Admin.: Administration, Chac.: Characteristics, Cond.: Conditions, Exp.: Experimental, LMWCS: Low molecular weight chondroitin sulphate, ROS: reactive oxygen species, MMP: mitochondrial membrane potential, ×: Block, Ø: Suppress/Inhibit, ↓: Decrease, ↑: Increase, ChAT: Choline Acetyltransferase, SOD: Superoxide dismutase, GSH-Px: Glutathione peroxidase, MDA: Malondialdehyde, AchE: Acetylcholinesterase, Ca: Calcium, CHON-001: human chondrocytes cell line, CSE: Chondroitin sulphate-rich extracts, MAPK: mitogen-activated protein kinase, AMWCS: Average molecular weight Chondroitin sulphate, aPTT: Activated partial thromboplastin time; TT: Thrombin time, HGF: Hepatocyte growth factor, HCT116: Human colon carcinoma.

4. Conclusions and Recommendations

Nowadays, fish waste production has increased significantly. CS production from fish wastes has an important role in producing biomacromolecules from waste materials useful for industrial applications. Additionally, it will comply with sustainable development goal 3: good health and well-being due to having plenty of medicinal benefits of CS. Much study has been conducted to ensure that CS is efficiently isolated in high yields and purity in various biomedical and pharmaceutical applications. CS are essential bioactive compounds used for many biological and pharmacological purposes. Furthermore, if CS is isolated from fish discards, it will add commercial value to the fishing industry as well as help in waste management.

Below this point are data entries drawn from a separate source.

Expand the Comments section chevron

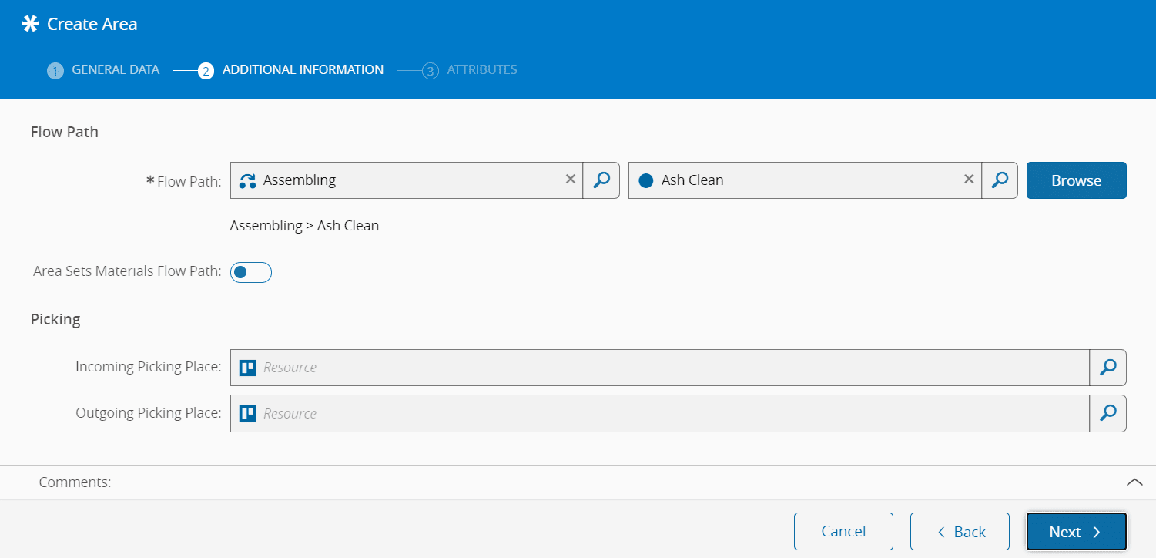point(1134,482)
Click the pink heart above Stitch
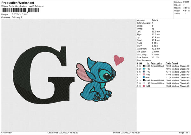The height and width of the screenshot is (135, 191). click(119, 60)
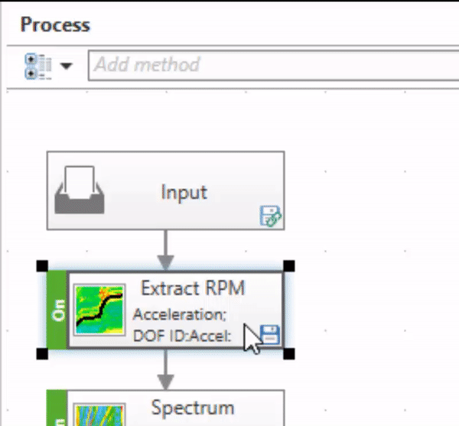Click the save-check icon on Input node
Screen dimensions: 459x426
coord(271,218)

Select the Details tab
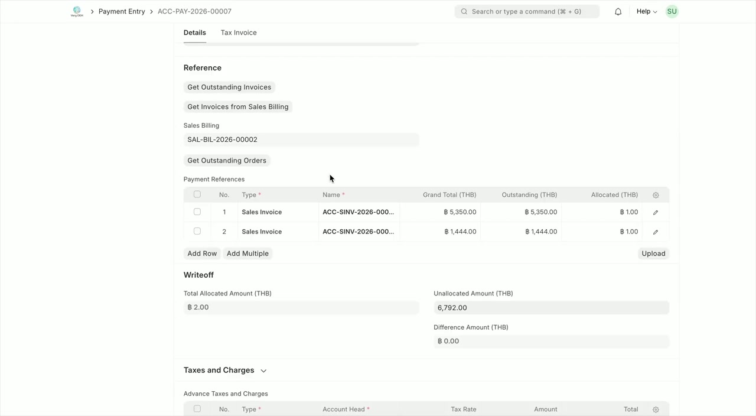coord(194,33)
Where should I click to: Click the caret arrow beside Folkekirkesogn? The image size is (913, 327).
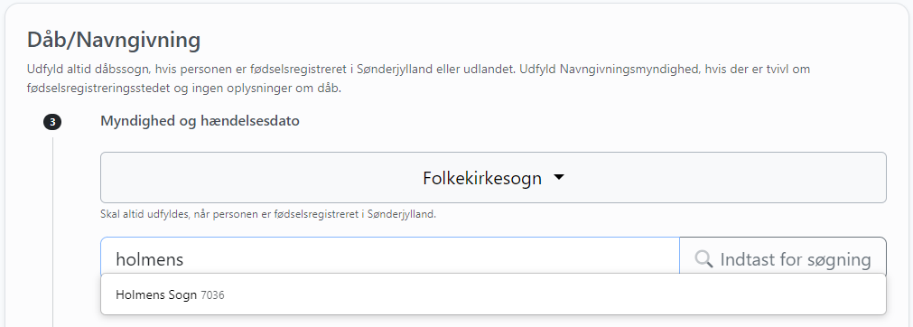(x=559, y=177)
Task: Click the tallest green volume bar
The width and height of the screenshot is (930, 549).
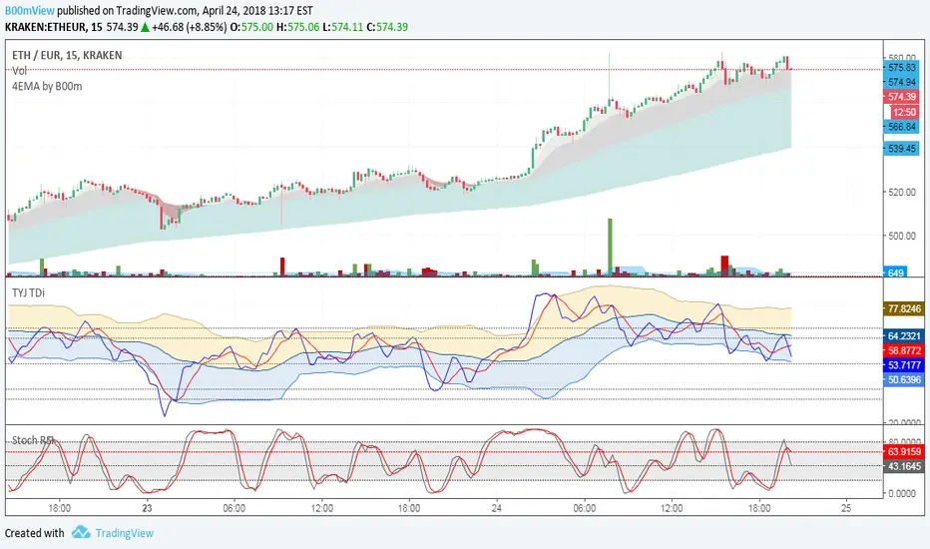Action: coord(610,247)
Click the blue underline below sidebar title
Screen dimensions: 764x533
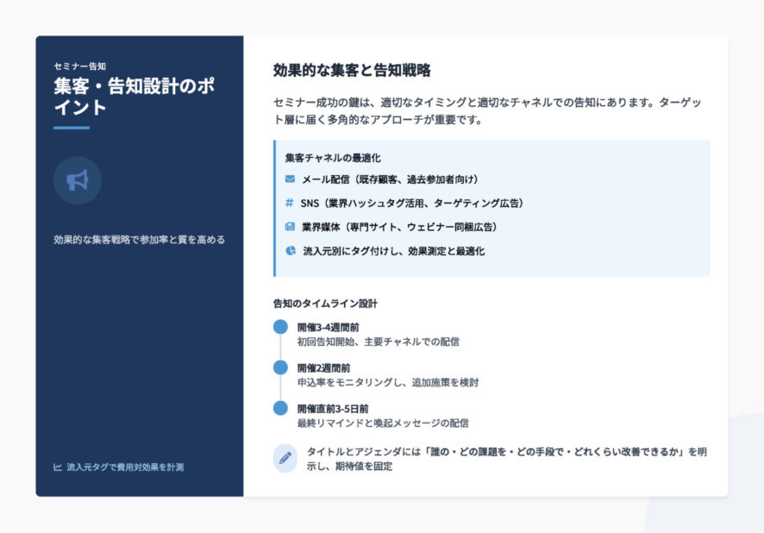pyautogui.click(x=71, y=128)
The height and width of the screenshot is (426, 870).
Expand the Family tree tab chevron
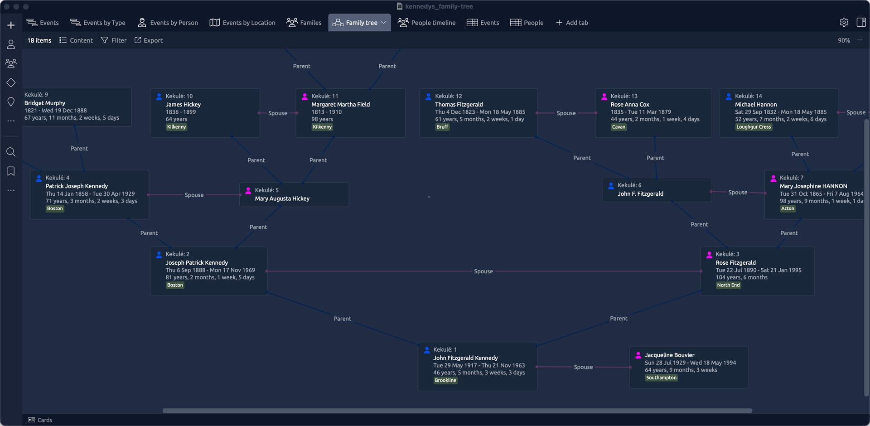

Different fish organs are utilized to make CS, but the skin and cartilage are the most common source. Tissue hydrolysis, protein removal, and CS purification are all included. The amount of CS isolated by enzymes and/or solvents varies depending on the feedstock. The most common method is enzymatic digestion with papain, efficiently separating CS. LC (LC-MS) is arguably the best tool for the structural analysis of CS. However, IR and Raman spectroscopies could also be used as the fastest and most cost-effective methods for structural and compositional analysis of CS. Additionally, they are non-destructive, and no external marker is required.

The pharmacological functions of CS are promising, as discussed in the above sections. However, we explored that comparative pharmacological evaluation of CS isolated from different sources of fish and fish wastes is extremely limited. Clinical validation of CS isolated from different fish sources to assure safety and efficacy is also lacking. Therefore, elucidating the bioactivities specific to CS from different fish species, as well as other animal sources, is crucial to conducting more comprehensive studies.